An orange box on transparent backgroundThis is the same image again, but with the red background colour set to transparent. As you can see, the background of the page shows through, but the edges are jagged, as this image was not designed for this background colour.

GIF animation: gif animations are multiple gif frames all in one fileFinally we have a rather rubbish animated GIF that I just knocked up in ten minutes. Hooray. This single GIF file simply contains many frames of animation, which your browser shuffles through.

JPEG — Joint Photographic Experts Group

The 16-bit JPEG format (usually written without the E), was designed with photographs in mind. It is capable of displaying millions of colours at once, without the need for dithering, allowing for the complex blend of hues that occur in photographic images.

JPGs use a complex compression algorithm, which can be applied on a sliding scale. Compression is achieved by ‘forgetting’ certain details about the image, which the JPG will then try to fill in later when it is being displayed. You can save a JPG with 0% compression for a perfect image with a large filesize; or with 80% compression for a small but noticeably degraded image. In practical use, a compression setting of about 60% will result in the optimum balance of quality and filesize, without letting the lossy compression do too much damage.

Though JPGs can be interlaced, they lack many of the other special abilities of GIFs, like animation and transparency; but as I said, they really are only for photos. Simple graphics with large blocks of colour should not be saved as JPGs because the edges get all smudgy.

The » JPEG (“jay-peg”) format is likely to be replaced at some point in the future by the updated JPEG2000 format.

JPEG Examples

JPEG image with no compression
0% compression
JPEG with medium compression
60% compression
JPEG with high compression
80% compression
JPEG with full compression
99% compression

PNG — Portable Network Graphics

PNG is a format » invented specifically for the web in response to a licensing scheme introduced which meant the creators of any software that supported the GIF format had to pay five thousand dollars for the privilege (this tax has since expired). While they were at it however, the creators of PNG (“ping”) went ahead and created a format superior to GIF in almost every way.

One version of the format, PNG-8, is similar to the GIF format. It can be saved with a maximum of 256 colours and supports 1-bit transparency. Filesizes when saved in a capable image editor like FireWorks will be noticeably smaller than the GIF counterpart, as PNGs save their colour data more efficiently.

PNG-24 is another flavour of PNG, with 24-bit colour support, allowing ranges of colour akin to a high colour JPG. PNG-24 is in no way a replacement format for JPG, however, because it is a loss-less compression format. This means that filesizes can be rather big against a comparable JPG.
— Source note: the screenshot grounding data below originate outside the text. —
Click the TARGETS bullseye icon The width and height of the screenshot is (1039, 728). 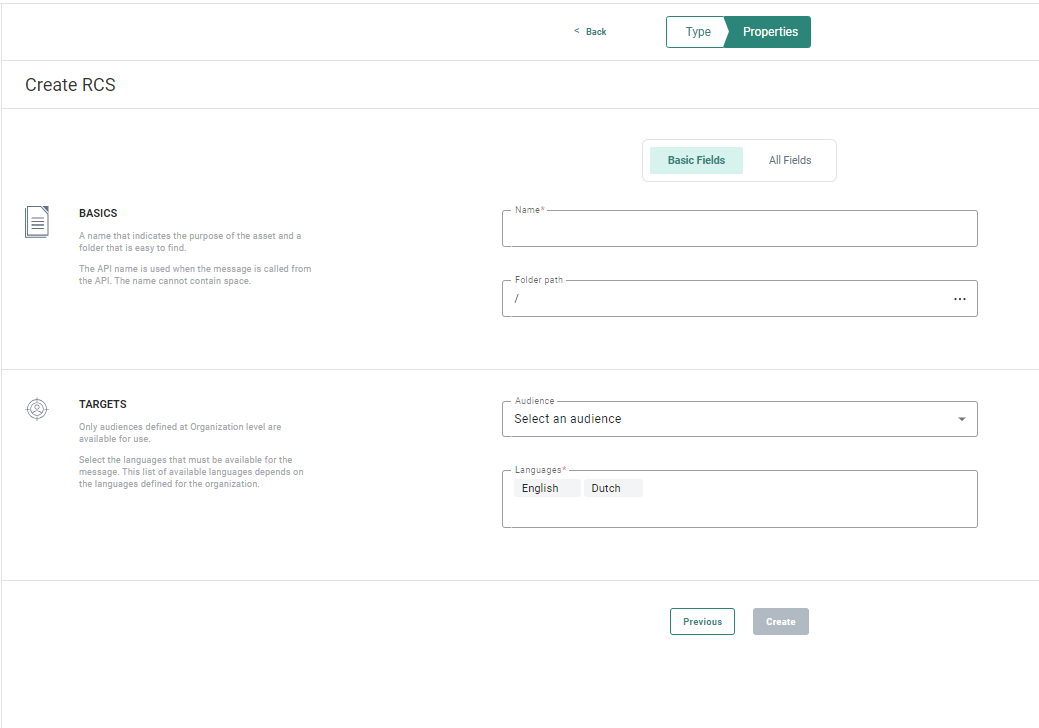click(x=37, y=409)
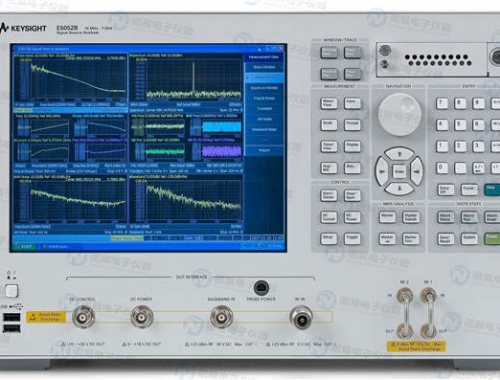The height and width of the screenshot is (380, 500).
Task: Tap the number 5 entry key
Action: [460, 125]
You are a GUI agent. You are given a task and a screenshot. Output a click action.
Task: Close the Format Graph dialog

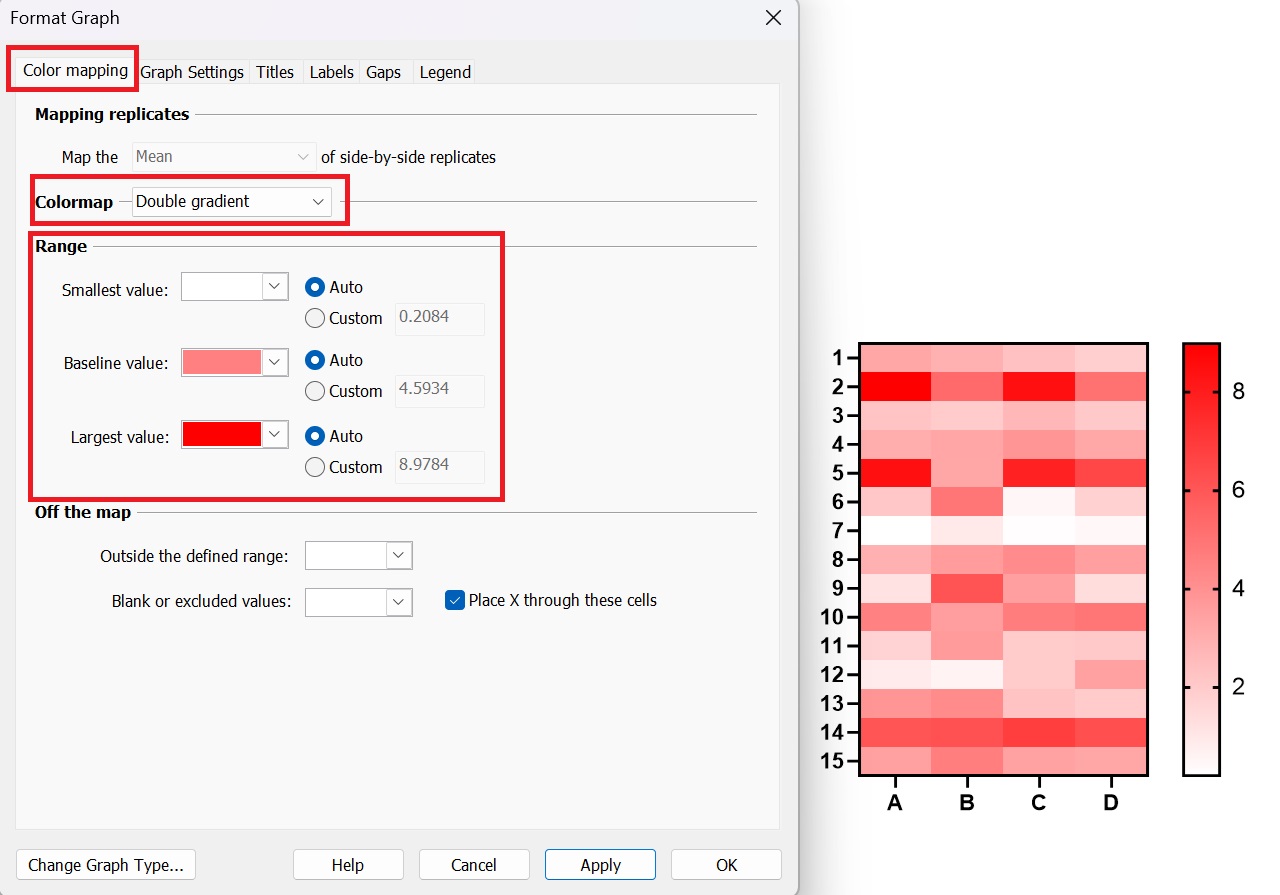pos(772,18)
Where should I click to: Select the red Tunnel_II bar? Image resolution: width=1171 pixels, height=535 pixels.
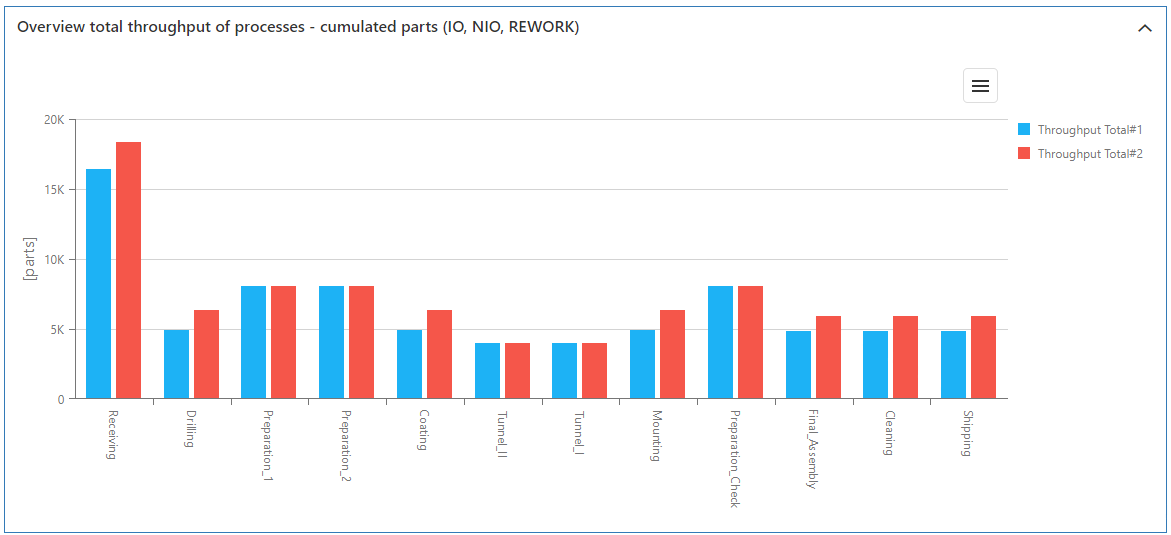[517, 371]
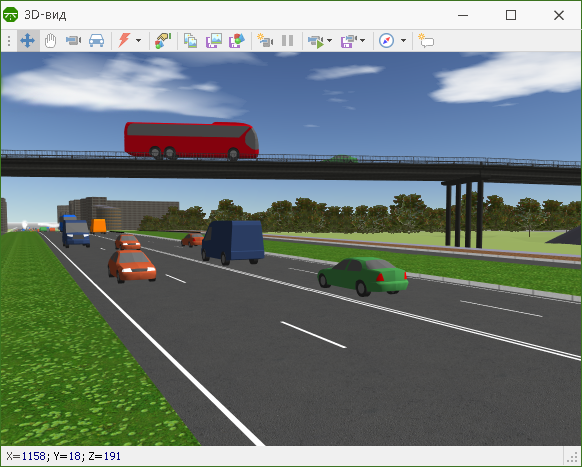
Task: Enable the car driving view mode
Action: tap(97, 40)
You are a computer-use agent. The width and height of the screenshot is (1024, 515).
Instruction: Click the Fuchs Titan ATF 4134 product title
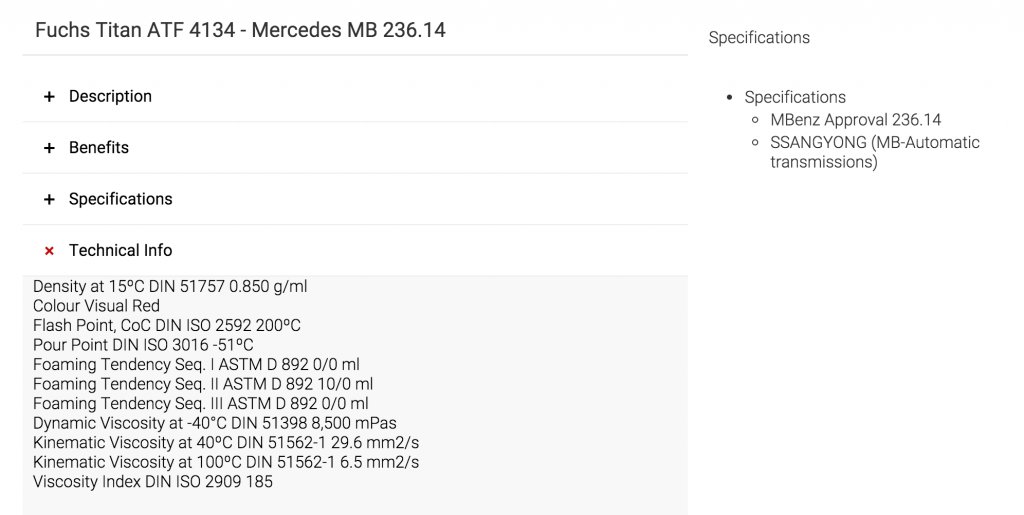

PNG’s main draw are alpha-channels. Instead of the rudimentary transparency options in other formats (where a pixel is either transparent or opaque), an alpha channel can specify the opacity of any pixel from 0–255, where 0 is fully transparent and 255 is fully opaque. This allows you to create a graphic that can be placed on top of any background colour and will retain a translucent effect, with the background showing through the pixels that are not opaque.

The problem with this — and there had to be one — is that IE6 doesn’t support alpha-channels. Once a new version of IE comes out with this vital support, you should see the effect springing up on trendy designers’ sites across the web.

And what of animation? PNG can be made into multi-image files through the MNG extension of the format, but browser support is patchy for this format. Stick with GIFs for your animations.

Where does all this leave the PNG format? It may take a good number of years to find widespread usage, but as it stands at the moment using PNG-8 in place of static GIFs will lower the filesizes of your images. There’s no reason not to adopt them now as the format you create your site icons with.